++++ Input material

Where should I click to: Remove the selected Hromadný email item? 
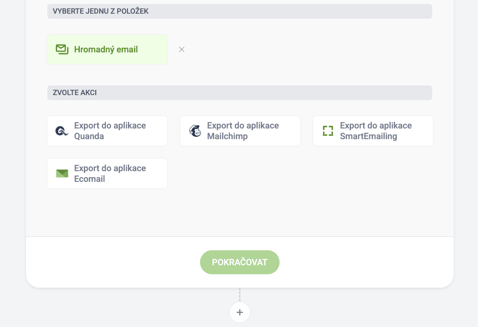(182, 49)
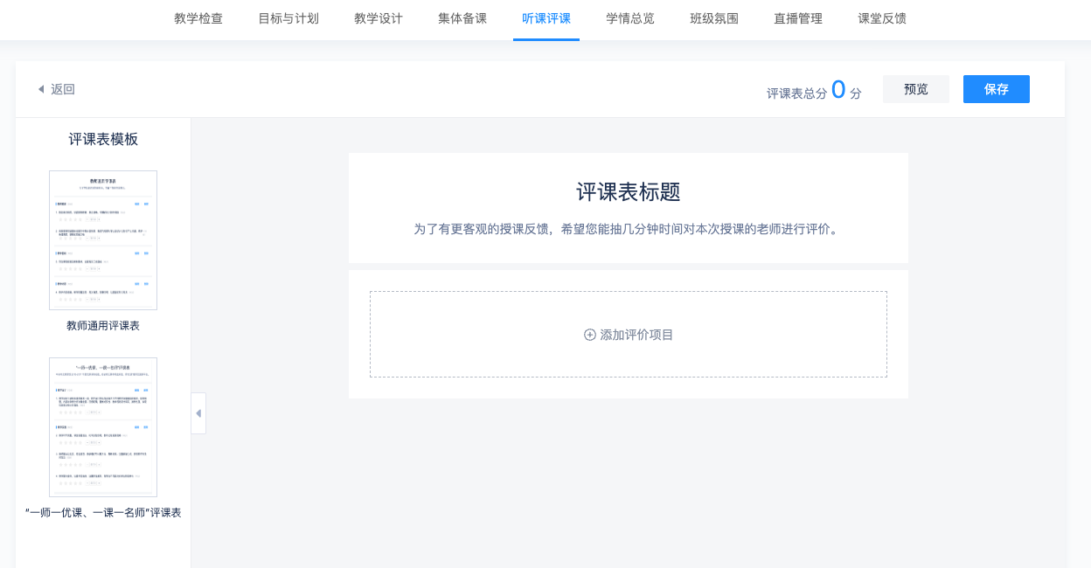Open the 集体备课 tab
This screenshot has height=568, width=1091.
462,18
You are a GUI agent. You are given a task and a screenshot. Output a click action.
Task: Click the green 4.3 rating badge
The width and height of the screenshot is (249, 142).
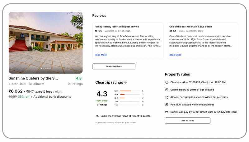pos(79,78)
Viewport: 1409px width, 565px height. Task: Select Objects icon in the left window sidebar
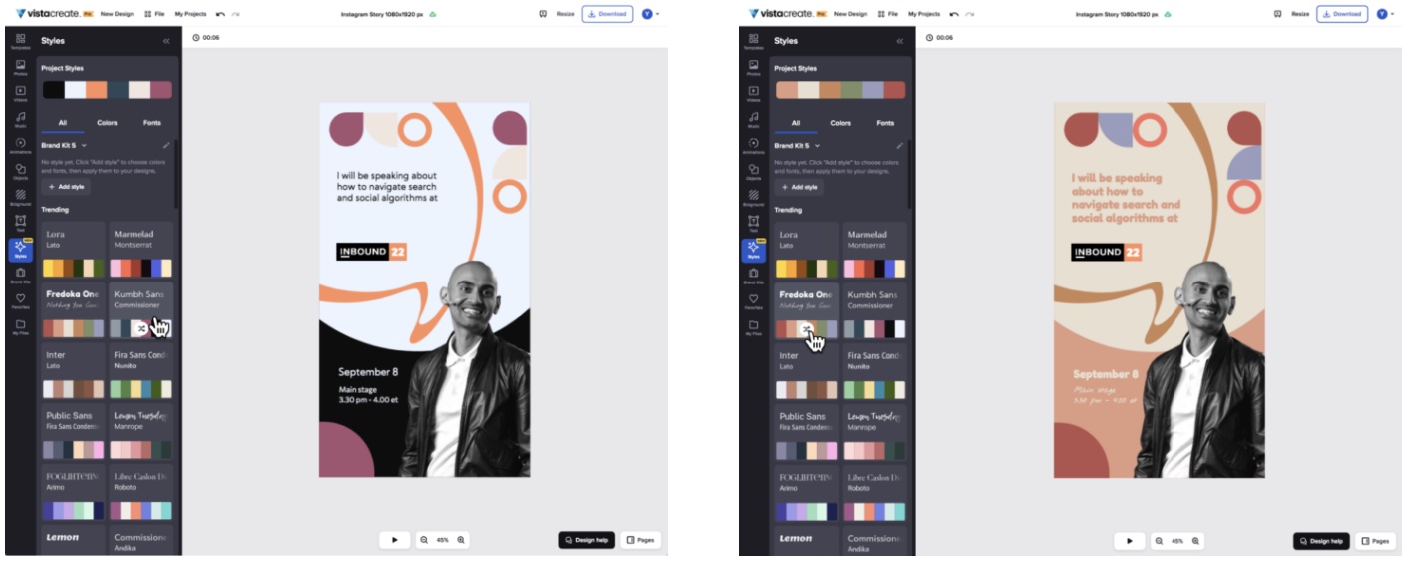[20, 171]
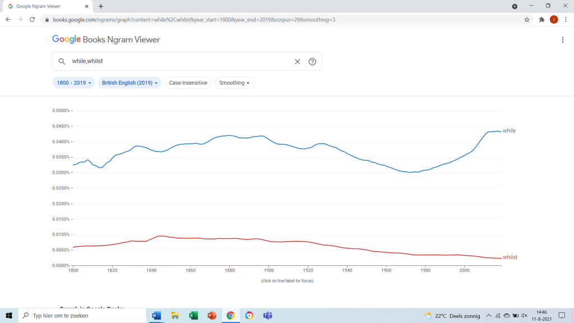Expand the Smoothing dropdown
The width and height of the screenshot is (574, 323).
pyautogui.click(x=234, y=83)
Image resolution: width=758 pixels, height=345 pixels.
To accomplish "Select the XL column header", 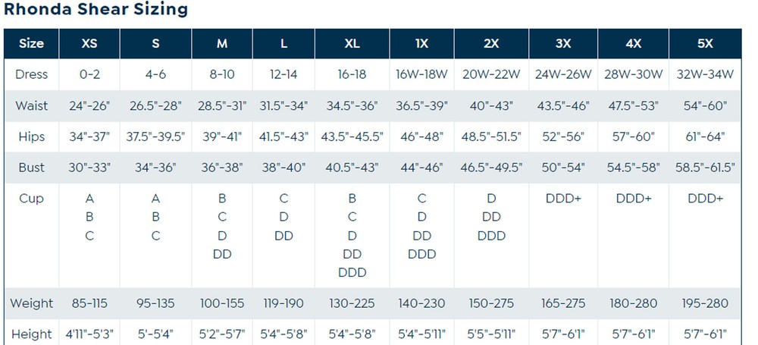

++++++++

● Your assignment:
Pictures aside, reproduce all of the material above without alteration.

● Answer space:
Where should I click to: Remove the selected Hromadný email item? 
(182, 49)
Open the 集体备课 tab
This screenshot has height=568, width=1091.
462,18
You are a GUI agent. You are given a task and a screenshot. Output a click action.
Task: Click the green 4.3 rating badge
The width and height of the screenshot is (249, 142).
pos(79,78)
Viewport: 1409px width, 565px height. Task: Select Objects icon in the left window sidebar
[20, 171]
Expand the Smoothing dropdown
The width and height of the screenshot is (574, 323).
pyautogui.click(x=234, y=83)
Image resolution: width=758 pixels, height=345 pixels.
To accomplish "Select the XL column header", 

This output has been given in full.